**Entries taken from a collection**
--------------------------------
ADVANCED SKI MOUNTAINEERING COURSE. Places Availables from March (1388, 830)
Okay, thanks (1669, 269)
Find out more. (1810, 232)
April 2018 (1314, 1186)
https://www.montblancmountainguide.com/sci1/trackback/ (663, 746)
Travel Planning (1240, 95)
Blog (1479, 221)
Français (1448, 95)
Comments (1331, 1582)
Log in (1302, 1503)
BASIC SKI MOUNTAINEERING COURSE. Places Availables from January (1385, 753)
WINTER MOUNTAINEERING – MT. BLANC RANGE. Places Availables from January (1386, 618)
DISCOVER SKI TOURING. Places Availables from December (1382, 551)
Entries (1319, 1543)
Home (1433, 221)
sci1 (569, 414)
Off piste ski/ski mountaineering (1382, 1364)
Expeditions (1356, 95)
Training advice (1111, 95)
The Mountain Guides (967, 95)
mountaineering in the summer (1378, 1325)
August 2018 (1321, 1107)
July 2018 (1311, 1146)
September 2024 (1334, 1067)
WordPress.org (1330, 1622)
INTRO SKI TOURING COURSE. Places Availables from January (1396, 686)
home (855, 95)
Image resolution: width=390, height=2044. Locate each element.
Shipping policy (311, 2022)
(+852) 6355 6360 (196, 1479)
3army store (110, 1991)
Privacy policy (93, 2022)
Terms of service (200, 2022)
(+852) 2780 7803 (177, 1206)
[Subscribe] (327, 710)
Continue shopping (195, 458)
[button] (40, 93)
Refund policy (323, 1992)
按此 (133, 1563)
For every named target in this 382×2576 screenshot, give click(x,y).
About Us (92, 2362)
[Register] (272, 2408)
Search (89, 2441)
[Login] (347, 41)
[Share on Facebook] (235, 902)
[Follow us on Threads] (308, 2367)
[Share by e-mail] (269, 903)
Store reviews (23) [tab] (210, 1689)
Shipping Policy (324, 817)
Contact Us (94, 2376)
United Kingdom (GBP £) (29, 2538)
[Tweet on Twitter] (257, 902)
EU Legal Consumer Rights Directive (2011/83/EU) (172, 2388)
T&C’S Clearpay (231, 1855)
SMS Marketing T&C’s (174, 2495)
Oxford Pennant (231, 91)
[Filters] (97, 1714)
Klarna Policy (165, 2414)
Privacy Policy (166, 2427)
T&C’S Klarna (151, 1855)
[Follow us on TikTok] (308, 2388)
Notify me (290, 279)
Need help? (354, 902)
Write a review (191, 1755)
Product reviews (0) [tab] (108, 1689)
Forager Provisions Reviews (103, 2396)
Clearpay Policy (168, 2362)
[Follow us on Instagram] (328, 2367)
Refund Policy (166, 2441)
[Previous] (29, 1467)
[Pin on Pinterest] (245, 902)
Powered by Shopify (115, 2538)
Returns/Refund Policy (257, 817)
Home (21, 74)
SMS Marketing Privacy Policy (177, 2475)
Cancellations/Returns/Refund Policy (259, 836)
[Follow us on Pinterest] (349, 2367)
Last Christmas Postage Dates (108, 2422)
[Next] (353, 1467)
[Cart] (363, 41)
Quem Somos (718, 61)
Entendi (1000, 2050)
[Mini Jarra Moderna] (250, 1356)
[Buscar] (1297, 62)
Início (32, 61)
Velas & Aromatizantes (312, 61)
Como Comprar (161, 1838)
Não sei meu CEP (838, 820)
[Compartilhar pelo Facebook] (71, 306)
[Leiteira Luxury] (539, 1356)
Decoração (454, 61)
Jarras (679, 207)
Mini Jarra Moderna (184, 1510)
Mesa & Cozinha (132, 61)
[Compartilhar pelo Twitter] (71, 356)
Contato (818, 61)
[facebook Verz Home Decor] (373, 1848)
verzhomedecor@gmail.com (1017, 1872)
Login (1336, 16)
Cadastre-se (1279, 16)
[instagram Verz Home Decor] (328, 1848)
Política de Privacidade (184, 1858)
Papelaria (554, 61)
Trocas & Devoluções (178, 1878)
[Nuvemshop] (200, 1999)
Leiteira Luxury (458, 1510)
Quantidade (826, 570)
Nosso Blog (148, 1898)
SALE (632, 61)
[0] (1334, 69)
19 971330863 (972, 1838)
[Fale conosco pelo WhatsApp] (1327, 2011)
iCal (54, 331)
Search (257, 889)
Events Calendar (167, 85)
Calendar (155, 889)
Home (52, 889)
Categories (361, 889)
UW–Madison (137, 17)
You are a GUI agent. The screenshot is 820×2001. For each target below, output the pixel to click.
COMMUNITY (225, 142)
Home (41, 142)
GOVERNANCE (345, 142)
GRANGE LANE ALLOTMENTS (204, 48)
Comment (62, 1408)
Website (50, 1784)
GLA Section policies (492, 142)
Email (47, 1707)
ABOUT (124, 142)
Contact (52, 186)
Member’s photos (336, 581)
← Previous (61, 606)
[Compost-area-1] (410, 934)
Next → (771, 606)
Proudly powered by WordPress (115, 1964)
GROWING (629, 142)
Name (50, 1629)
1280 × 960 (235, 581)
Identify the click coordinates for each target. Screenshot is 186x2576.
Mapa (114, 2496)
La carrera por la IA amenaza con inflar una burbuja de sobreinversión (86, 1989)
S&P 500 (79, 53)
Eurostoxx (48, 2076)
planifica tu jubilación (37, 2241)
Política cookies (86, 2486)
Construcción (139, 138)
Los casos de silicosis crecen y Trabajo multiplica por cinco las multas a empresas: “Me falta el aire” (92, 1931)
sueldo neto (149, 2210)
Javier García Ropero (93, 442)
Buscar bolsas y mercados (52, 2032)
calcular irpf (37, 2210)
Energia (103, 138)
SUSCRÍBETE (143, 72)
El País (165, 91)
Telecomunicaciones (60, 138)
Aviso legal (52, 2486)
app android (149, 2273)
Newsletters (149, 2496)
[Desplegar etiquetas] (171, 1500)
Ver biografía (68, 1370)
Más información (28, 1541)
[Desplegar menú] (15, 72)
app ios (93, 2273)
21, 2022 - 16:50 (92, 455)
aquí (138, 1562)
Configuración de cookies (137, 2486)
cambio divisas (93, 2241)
--------------------------------
**What this task involves**
Search the records above for the string "Mini". Report each line that has it.

**Reply**
[Mini Jarra Moderna] (250, 1356)
Mini Jarra Moderna (184, 1510)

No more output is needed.